- Supplied records:
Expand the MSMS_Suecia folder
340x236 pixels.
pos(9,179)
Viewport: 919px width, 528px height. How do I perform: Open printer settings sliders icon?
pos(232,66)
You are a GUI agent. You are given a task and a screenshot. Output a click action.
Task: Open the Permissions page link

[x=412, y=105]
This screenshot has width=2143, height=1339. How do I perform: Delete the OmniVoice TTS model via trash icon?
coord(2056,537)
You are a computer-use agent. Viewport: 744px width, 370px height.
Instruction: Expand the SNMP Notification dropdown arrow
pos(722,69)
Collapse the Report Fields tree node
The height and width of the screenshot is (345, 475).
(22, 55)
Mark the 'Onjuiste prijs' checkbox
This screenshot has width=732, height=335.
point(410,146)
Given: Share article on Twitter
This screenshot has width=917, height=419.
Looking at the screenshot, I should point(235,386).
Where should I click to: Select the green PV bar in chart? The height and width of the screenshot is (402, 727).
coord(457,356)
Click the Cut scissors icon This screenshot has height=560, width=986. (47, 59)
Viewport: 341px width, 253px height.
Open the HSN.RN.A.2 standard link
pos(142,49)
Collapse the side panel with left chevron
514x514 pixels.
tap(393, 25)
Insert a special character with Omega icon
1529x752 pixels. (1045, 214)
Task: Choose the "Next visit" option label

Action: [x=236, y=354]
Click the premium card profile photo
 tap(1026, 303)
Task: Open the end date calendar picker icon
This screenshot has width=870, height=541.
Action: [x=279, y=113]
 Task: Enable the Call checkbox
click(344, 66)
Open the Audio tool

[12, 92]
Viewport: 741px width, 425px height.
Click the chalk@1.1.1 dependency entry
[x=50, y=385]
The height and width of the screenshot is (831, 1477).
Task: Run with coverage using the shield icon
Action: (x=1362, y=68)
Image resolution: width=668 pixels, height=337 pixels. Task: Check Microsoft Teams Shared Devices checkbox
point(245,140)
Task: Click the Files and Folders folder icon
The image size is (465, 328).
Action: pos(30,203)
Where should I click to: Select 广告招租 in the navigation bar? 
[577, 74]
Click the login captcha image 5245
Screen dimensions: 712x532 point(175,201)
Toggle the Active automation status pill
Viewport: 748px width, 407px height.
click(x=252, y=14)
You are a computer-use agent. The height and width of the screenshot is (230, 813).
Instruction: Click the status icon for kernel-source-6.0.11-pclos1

- What you will do: Pull out every line above that contains the word "Where".

- Right answer:
Where should I click to: Select the green PV bar in chart? The height and width of the screenshot is (402, 727).
Where should I click to: Select 广告招租 in the navigation bar? 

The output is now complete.